### Provided records
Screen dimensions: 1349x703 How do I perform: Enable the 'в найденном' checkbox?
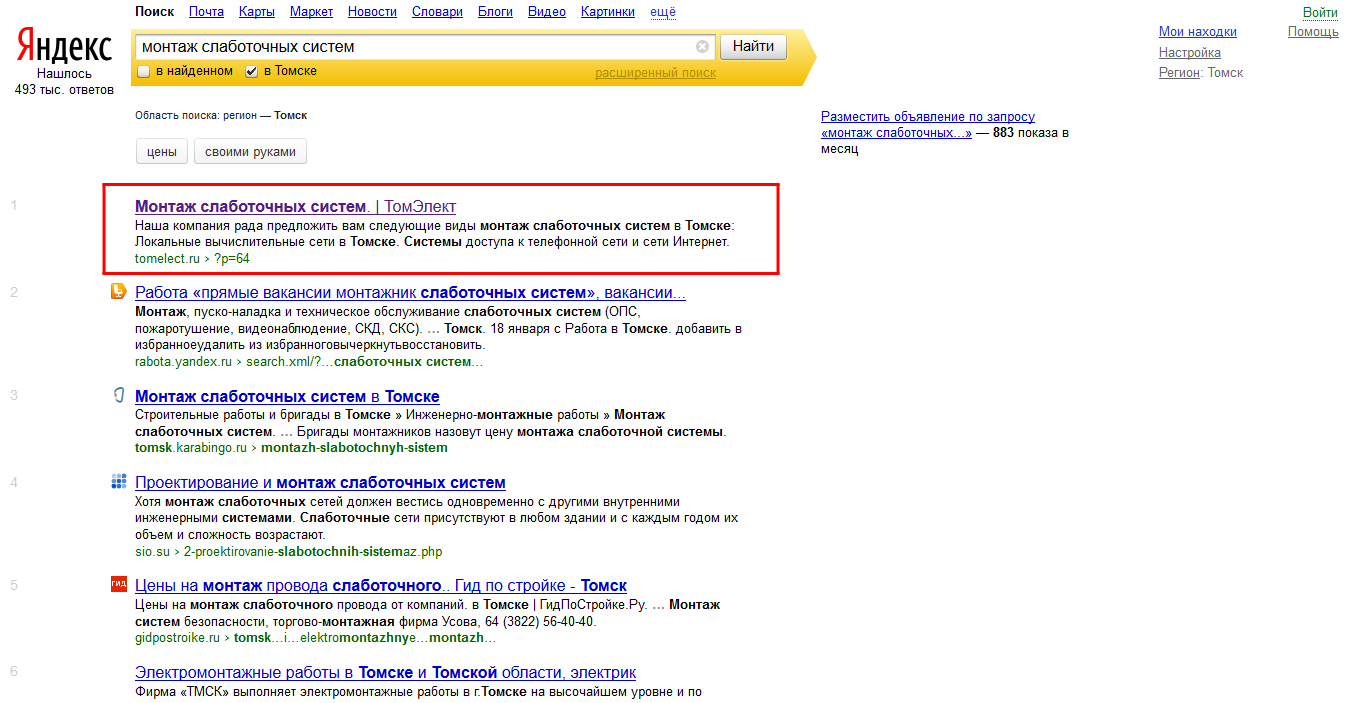point(144,72)
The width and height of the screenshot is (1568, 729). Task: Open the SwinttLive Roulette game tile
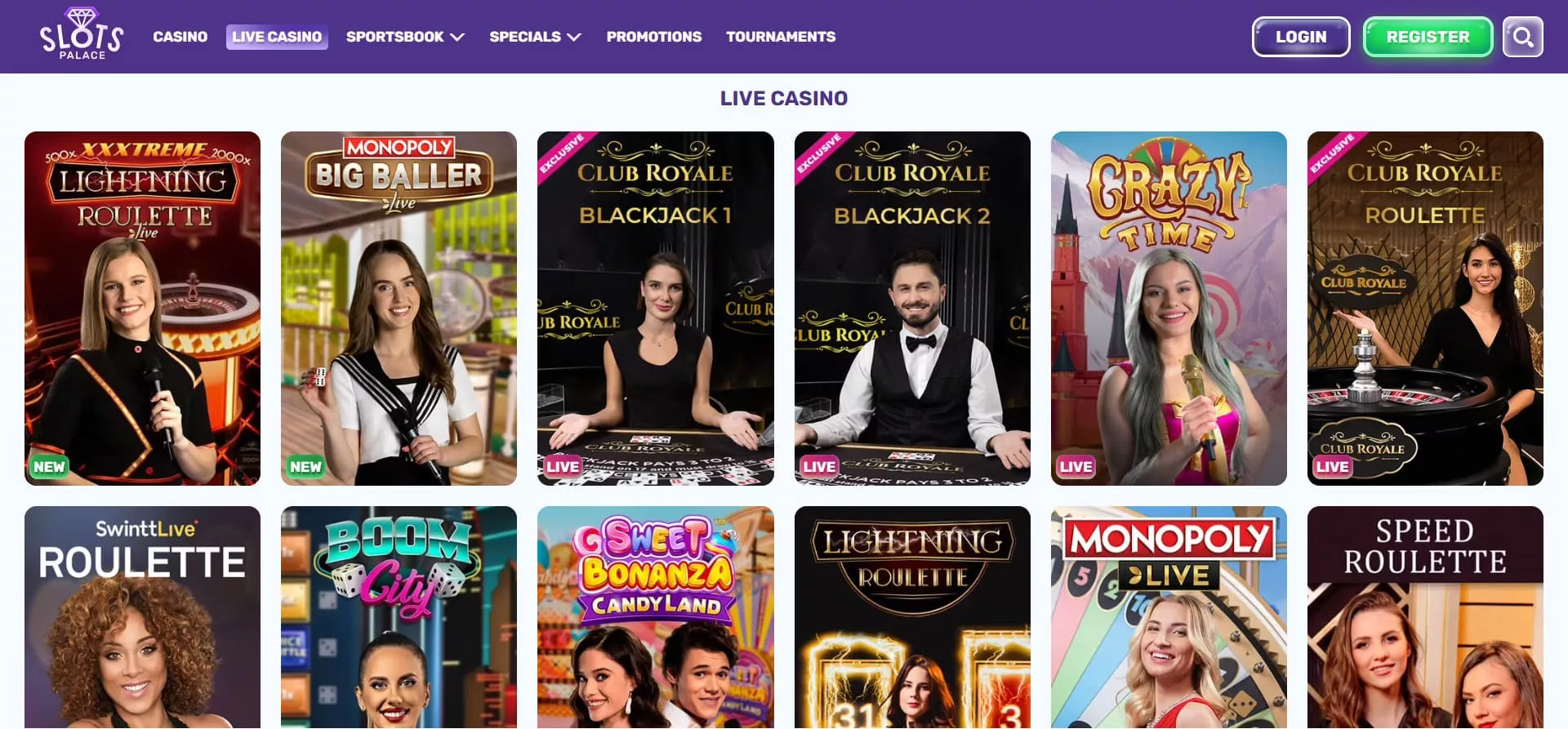click(x=142, y=617)
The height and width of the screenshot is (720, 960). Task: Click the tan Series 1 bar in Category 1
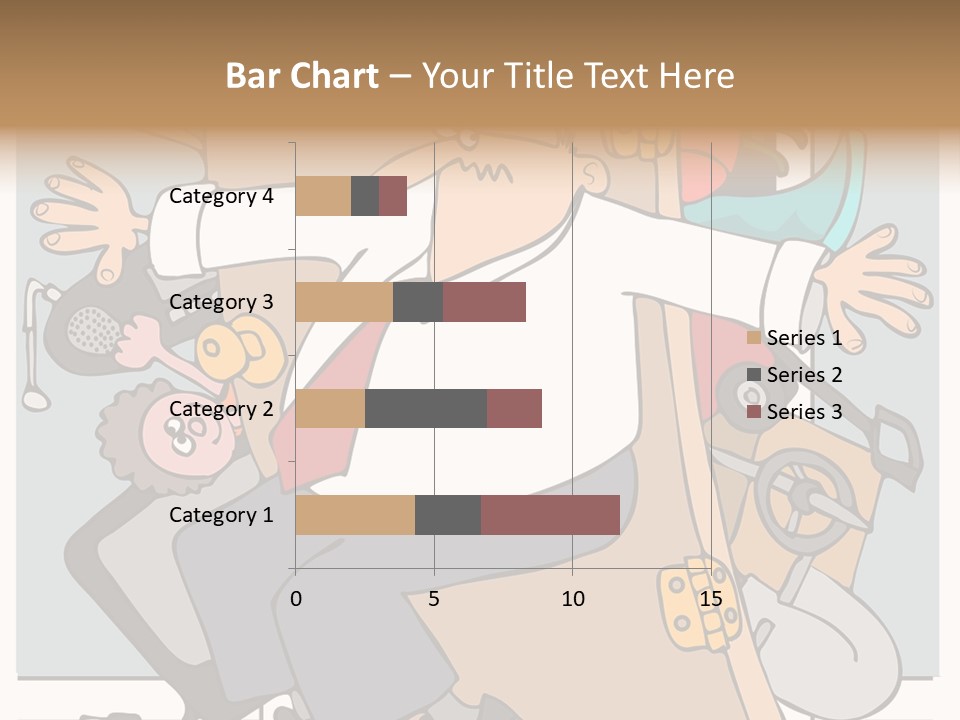point(355,515)
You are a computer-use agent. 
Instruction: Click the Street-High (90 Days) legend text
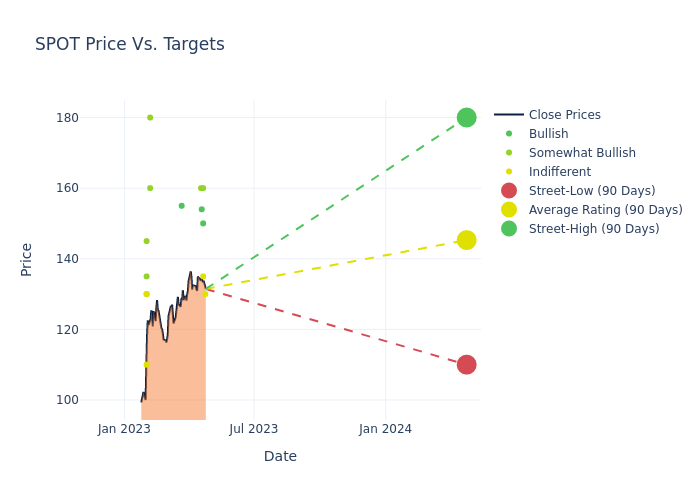[x=594, y=229]
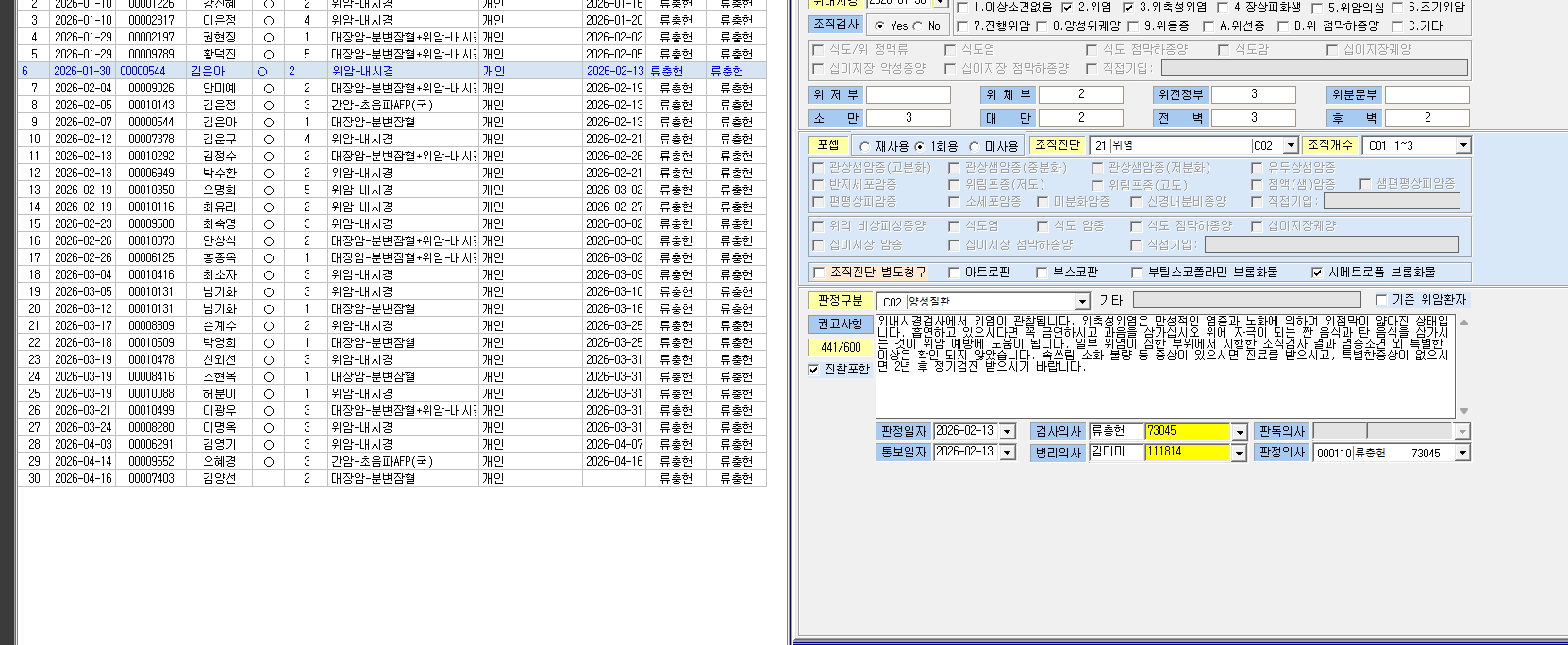Check the 아트로핀 checkbox

point(954,273)
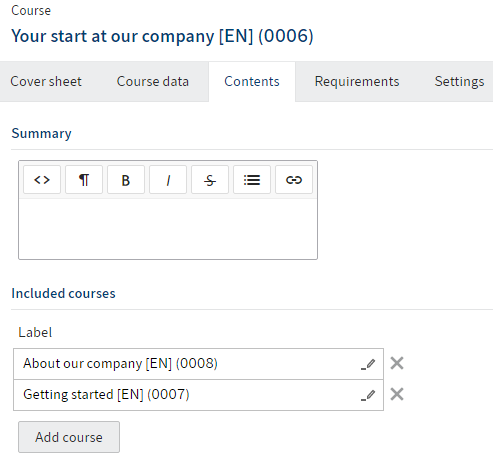Open the Course data tab
Image resolution: width=493 pixels, height=469 pixels.
(153, 81)
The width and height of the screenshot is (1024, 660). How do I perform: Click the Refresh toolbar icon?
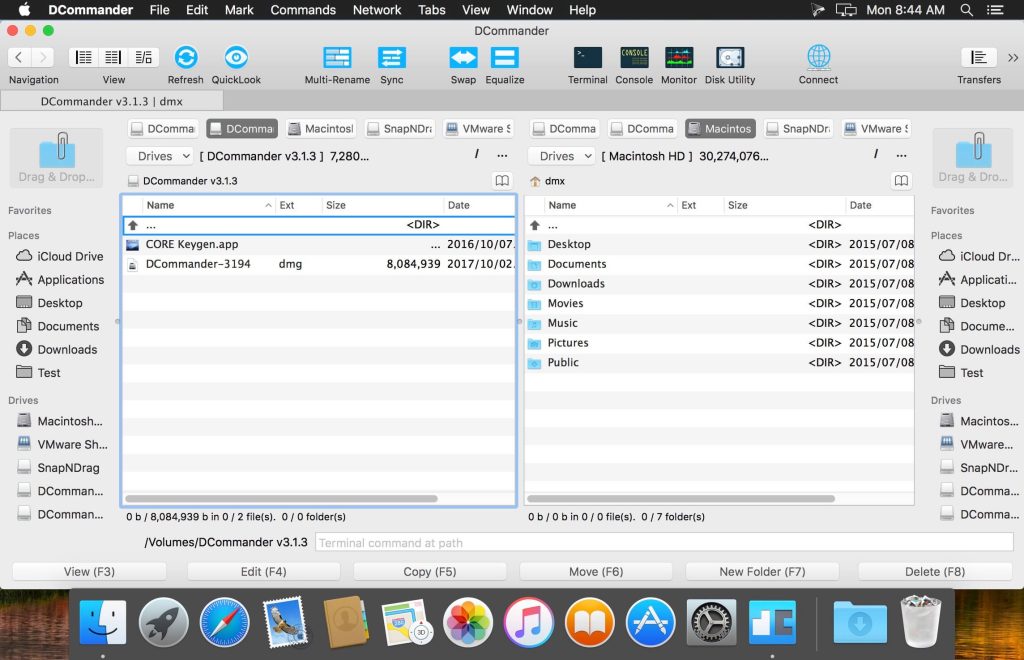[185, 57]
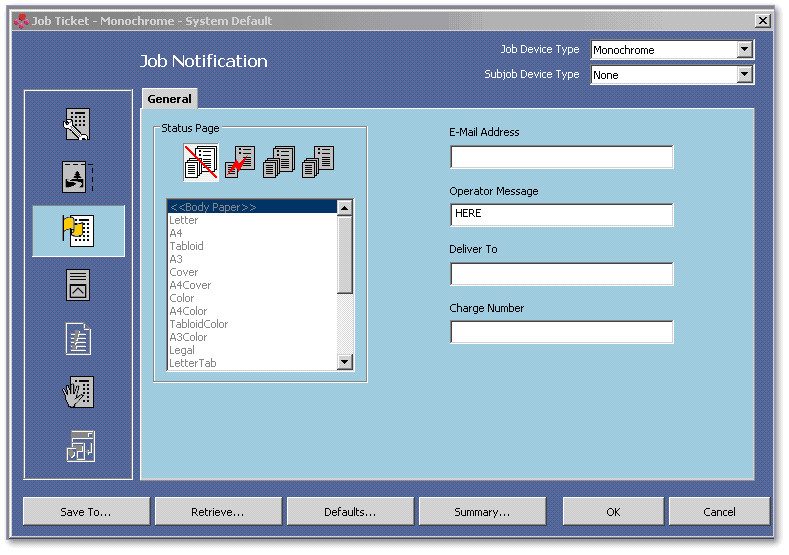Open the Subjob Device Type dropdown
Image resolution: width=789 pixels, height=555 pixels.
point(743,74)
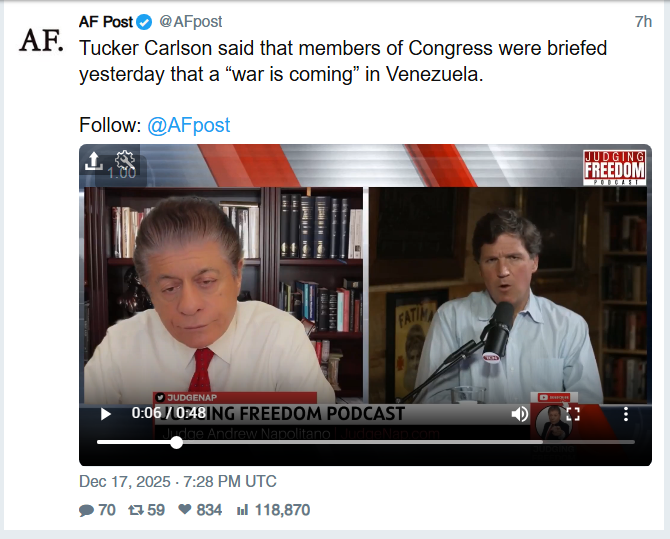Viewport: 670px width, 539px height.
Task: Open playback speed settings gear icon
Action: [125, 163]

### Work to complete
If pictures appear, drop them, and retype exactly the lines from the "Instruction: Click the" line through the last line of the data above.

### Output for this task
Instruction: Click the Street-High (90 Days) legend text
[x=594, y=229]
Check the 아트로핀 checkbox

point(954,273)
Open the Course data tab
Image resolution: width=493 pixels, height=469 pixels.
(153, 81)
The width and height of the screenshot is (1024, 660). How do I perform: Click the Refresh toolbar icon?
[185, 57]
Open the Subjob Device Type dropdown
Image resolution: width=789 pixels, height=555 pixels.
point(743,74)
Viewport: 670px width, 539px height.
Task: Open playback speed settings gear icon
Action: [125, 163]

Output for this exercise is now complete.